Olympics-Tennis-We need to do more about player mental health - ITF chief

FILE PHOTO: Tokyo 2020 Olympics - Tennis - Women's Singles - Round 1 - Ariake Tennis Park - Tokyo, Japan - July 24, 2021. XXX in action. International Tennis Federation (ITF) president David Haggerty wearing a mask poses for a picture REUTERS/Mike Segar

TOKYO (Reuters) - Tennis governing bodies take mental health issues extremely seriously but are aware that more needs to be done to support players in that area, International Tennis Federation chief David Haggerty told Reuters.

Naomi Osaka's withdrawal from the French Open in May highlighted the issue of athlete well-being and after American gymnast Simone Biles pulled out from the team and all-around events this week in order to protect her mental health, the subject is back in focus.

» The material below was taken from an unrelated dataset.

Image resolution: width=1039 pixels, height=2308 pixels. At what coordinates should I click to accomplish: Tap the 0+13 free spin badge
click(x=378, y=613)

"Mental health is very, very important," Haggerty, who is also an International Olympic Committee (IOC) member, said in an interview at the Games.

"As a normal course of business we work with the men's and women's tours together to really make sure we are there for the players, that they have the ability to talk to someone to get help when they need it in the proper way.

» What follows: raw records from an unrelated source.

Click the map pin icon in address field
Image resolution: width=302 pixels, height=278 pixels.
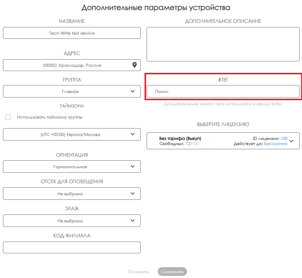coord(135,65)
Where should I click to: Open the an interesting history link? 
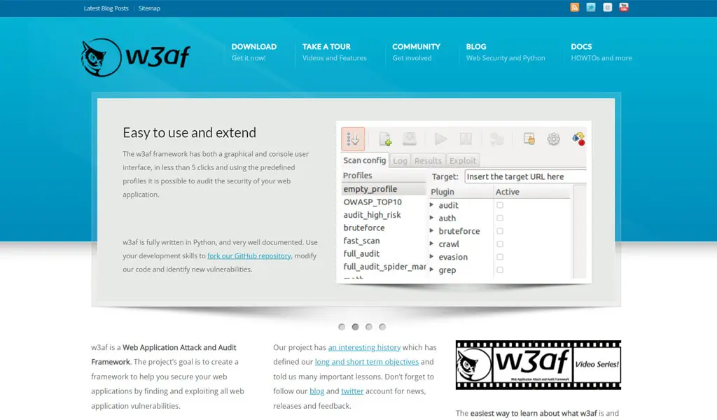364,347
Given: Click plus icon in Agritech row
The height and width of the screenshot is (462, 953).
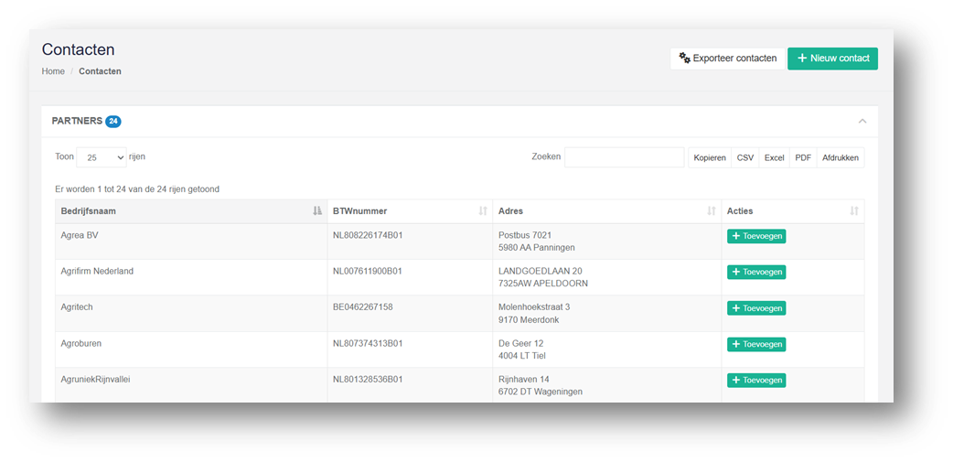Looking at the screenshot, I should (x=735, y=308).
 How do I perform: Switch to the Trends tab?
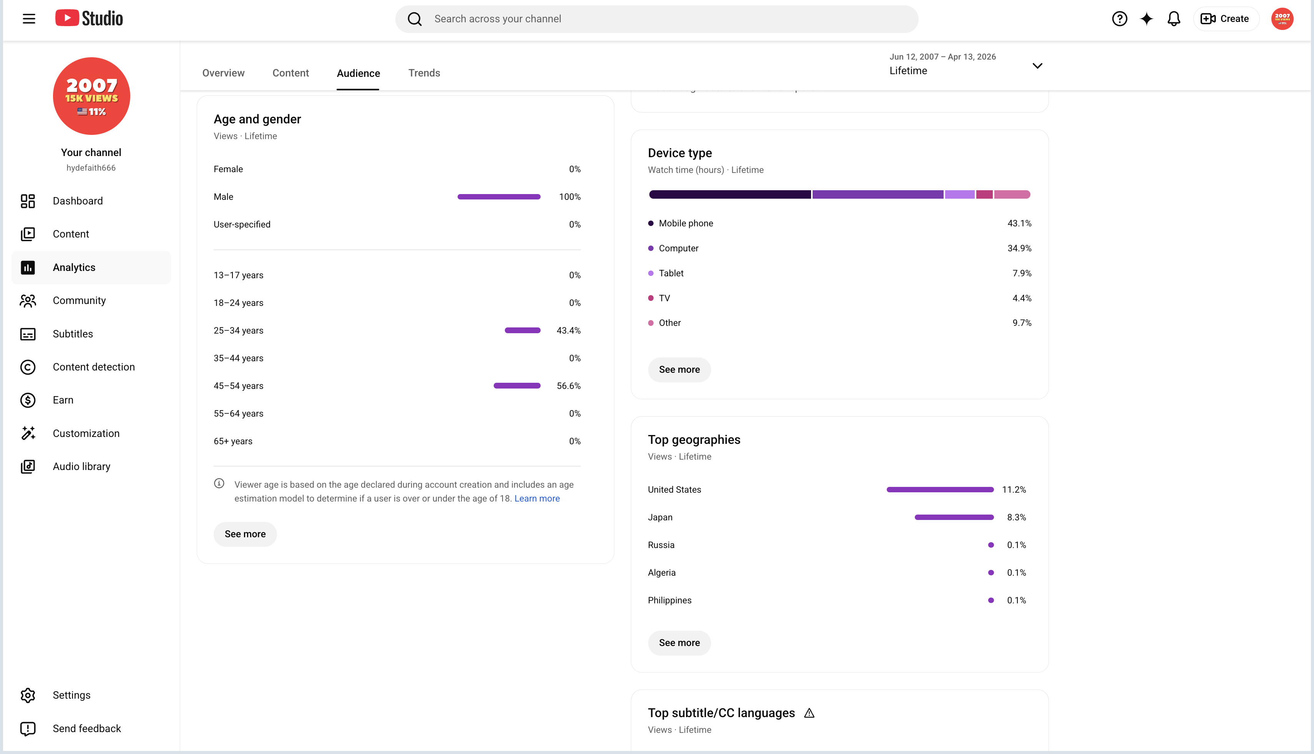tap(424, 73)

"But we think we can still do better."

When Osaka had first made the stance that she would not speak to the media at the French Open to protect her mental health, organisers of the claycourt grand slam fined her $15,000 after she boycotted the post match news conference and they also joined forces with the other three Grand Slams to threaten her with expulsion from Roland Garros as well as barring her from entering other majors.

That forced Osaka to withdraw from the French Open and she also revealed how she has struggled to deal with depression for a number of years - and it was only then tennis authorities admitted they needed to do more to help players.

Haggerty said the ITF's sports science and medical commission had started looking at new ways to address the issue, which he thought had been compounded for some players by the global health crisis.

"We've also engaged with the IOC and other groups so it becomes more than just tennis but sport wide," he said.

"I think the athletes after 15-18 months of lockdown in sport, it's a difficult time. We need to be there for the athletes and certainly tennis takes it very seriously."

The COVID-19 pandemic caused massive disruption to the global tennis calendar and blew a big hole in the finances of the game.

As a consequence, the ITF joined with the ATP, the WTA and the four Grand Slam boards and formed a "T7 working group" to examine areas of collaboration like a unified calendar, shared commercial offerings, sponsorship and TV deals.

"The pandemic has certainly intensified our discussions," the 64-year-old said.

"Everybody wants to work together that the best they can, they each have different stakeholders. But I think we have good collaboration. What comes from it? We'd have to see.

"These things take time. I don't want to build up big hope that the world is going to change with this. At the same time I think that we're making progress and working together."